BRIEF: Your output should be the line with "The height and width of the screenshot is (500, 950)." followed by every remaining line of the entries, reproduced exactly.

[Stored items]
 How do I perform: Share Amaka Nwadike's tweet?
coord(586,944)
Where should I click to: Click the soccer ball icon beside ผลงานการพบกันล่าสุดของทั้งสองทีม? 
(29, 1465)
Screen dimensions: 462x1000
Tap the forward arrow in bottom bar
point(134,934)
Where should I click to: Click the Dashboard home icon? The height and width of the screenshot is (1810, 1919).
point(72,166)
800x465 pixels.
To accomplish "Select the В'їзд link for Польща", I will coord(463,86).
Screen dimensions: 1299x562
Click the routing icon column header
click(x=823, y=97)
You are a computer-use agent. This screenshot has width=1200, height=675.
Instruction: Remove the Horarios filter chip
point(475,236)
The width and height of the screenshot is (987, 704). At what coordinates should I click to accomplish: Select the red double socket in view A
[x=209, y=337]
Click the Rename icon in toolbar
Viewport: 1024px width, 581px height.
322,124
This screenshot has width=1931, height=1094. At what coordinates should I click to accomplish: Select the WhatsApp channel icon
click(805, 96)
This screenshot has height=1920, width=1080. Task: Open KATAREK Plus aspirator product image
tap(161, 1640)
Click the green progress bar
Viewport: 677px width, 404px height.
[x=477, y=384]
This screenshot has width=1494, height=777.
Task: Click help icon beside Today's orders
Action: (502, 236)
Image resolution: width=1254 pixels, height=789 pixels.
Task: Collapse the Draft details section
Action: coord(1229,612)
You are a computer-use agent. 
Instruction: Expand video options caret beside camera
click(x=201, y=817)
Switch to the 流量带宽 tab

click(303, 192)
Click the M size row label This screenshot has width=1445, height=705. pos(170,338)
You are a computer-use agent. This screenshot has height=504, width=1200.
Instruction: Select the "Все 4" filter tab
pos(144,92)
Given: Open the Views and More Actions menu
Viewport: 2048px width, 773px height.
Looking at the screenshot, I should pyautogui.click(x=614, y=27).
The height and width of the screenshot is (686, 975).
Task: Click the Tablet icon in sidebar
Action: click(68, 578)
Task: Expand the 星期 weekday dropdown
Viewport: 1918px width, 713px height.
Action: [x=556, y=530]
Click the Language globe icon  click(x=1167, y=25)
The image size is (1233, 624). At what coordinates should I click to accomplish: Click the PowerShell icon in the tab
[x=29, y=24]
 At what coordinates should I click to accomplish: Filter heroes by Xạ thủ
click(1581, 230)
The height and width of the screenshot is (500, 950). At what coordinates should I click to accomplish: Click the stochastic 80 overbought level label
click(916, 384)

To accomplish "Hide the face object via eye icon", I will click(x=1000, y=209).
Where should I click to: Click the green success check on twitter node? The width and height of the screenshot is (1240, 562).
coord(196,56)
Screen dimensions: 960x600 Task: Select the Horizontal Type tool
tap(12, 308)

WRITTEN ANSWER:
The height and width of the screenshot is (500, 950). At what coordinates should I click to accomplish: Click the stochastic 80 overbought level label
click(916, 384)

To accomplish "Hide the face object via eye icon", I will click(x=1000, y=209).
Where should I click to: Click the green success check on twitter node? The width and height of the screenshot is (1240, 562).
coord(196,56)
Screen dimensions: 960x600 Task: Select the Horizontal Type tool
tap(12, 308)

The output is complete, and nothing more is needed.